Heiße Debatte erwartet
Um endlich Licht in
den Umgang mit der Daten-CD zu bringen, haben am Montag Abgeordnete
der drei Regierungsparteien (ND, PASOK und DIMAR) im Parlament die
Einberufung eines Untersuchungsausschusses beantragt. Die
Abstimmung soll Mitte Januar erfolgen. Benötigt werden 151 der
insgesamt 300 Mandate.
Beobachter rechnen mit einer heftigen Parlamentsdebatte. Alle
Parteien sind sich zwar darin einig, dass Licht in das Verschwinden
der Liste gebracht werden muss. Doch die größte Oppositionspartei
des Landes, das radikale Linksbündnis SYRIZA, hat das Ziel, die
Nachforschungen auch auf PASOK-Chef Evangelos Venizelos
auszudehnen.
Aufklärungsbedarf gibt es nach Ansicht des Linksbündnisses nicht
nur bezüglich der Manipulationsvorwürfe, sondern auch hinsichtlich
der Nicht-Nutzung des Datenträgers. Die Steuerfahndung hätte, wenn
die CD eingesetzt worden wäre, eventuell beträchtliche Summen
erwirtschaften können, die an der Steuer vorbeigeschleust und in
der Schweiz in Sicherheit gebracht wurden, vermutet die
Linksfraktion. Ähnlicher Meinung sind auch die anderen
Oppositionsparteien, die einen entsprechenden Antrag von SYRIZA
unterstützen könnten.
Ex-Minister sieht „Kabale"
Ex-Finanzminister
Papakonstantinou empfindet sich eher als Prügelknabe und spricht
von einer Kabale. Zu seinen Lasten werde versucht, einen Schuldigen
zu konstruieren. Es sei sehr bequem für alle Verantwortlichen, wenn
man sich in diesem Fall auf einen einzigen Namen konzentriere,
sagte er in einem Interview mit der Zeitung „To Ethnos".

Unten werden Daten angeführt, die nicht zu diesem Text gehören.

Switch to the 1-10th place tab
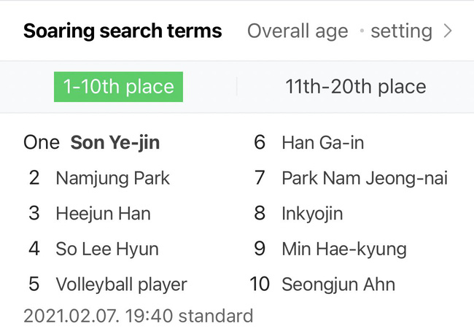 [x=118, y=87]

Unglaubwürdig ist er in der Öffentlichkeit aber vor allem, weil er
die Frage, wo der ursprüngliche Datenträger gelandet ist, nicht
beantworten kann. Er habe sie einem Mitarbeiter übergeben, erklärt
er etwas vage, an wen, das wisse er nicht mehr.
Nachdem die Liste zwei Jahre verschwunden war, brachte sie im
Oktober sein Nachfolger Venizelos in Form eines USB-Sticks wieder
zum Vorschein. Im Vergleich zu der kurz vor Weihnachten noch einmal
aus Frankreich nachgereichten „Original"-CD fehlen darauf
ausgerechnet die drei Verwandten Papakonstantinous: Cousine Eleni,
deren Ehemann und der Ehemann einer weiteren Cousine.
Der frühere griechische Kassenwart verteidigt sich u. a. damit,
dass die Daten über 18 Monate „in anderen Händen" gewesen seien. In
dieser Zeit hätten sie bequem manipuliert werden können, was man
auch als Seitenhieb auf dessen Amtsnachfolger Venizelos verstehen
kann.
Regierung gefährdet
Angesichts fehlender
Argumente stehen die Karten für Papakonstantinou nicht gut. Seitens
der drei Regierungsparteien wird nicht ausgeschlossen, dass er auch
im Sinne des allgemeinen Strafrechtes zur Verantwortung gezogen
werden könnte, weil er eventuell Steuer-Flüchtlinge geschützt
habe.
Zunächst einmal wurde er am Freitag aus der PASOK ausgeschlossen.
Ob das reicht, um den Schaden zu begrenzen, ist fraglich. Als
erster Finanzminister, der angesichts der Finanz- und
Wirtschaftskrise harte Sparmaßnahmen umsetzen musste, hat sich der
51-Jährige bei vielen griechischen Bürgern nicht beliebt gemacht.
Sollte er tatsächlich an der Manipulation der Lagarde-Liste
beteiligt gewesen sein, würde dies die vorherrschende negative
Meinung vieler Griechen über das politische System in ihrem Lande
bekräftigen. Vielleicht aber könnte auch Venizelos, der mit seiner
PASOK in der Koalitionsregierung vertreten ist, in den Strudel der
Manipulationsvorwürfe geraten. Damit könnte die gesamte Regierung
ins Straucheln kommen. (Griechenland Zeitung / eh, Foto:
Eurokinissi)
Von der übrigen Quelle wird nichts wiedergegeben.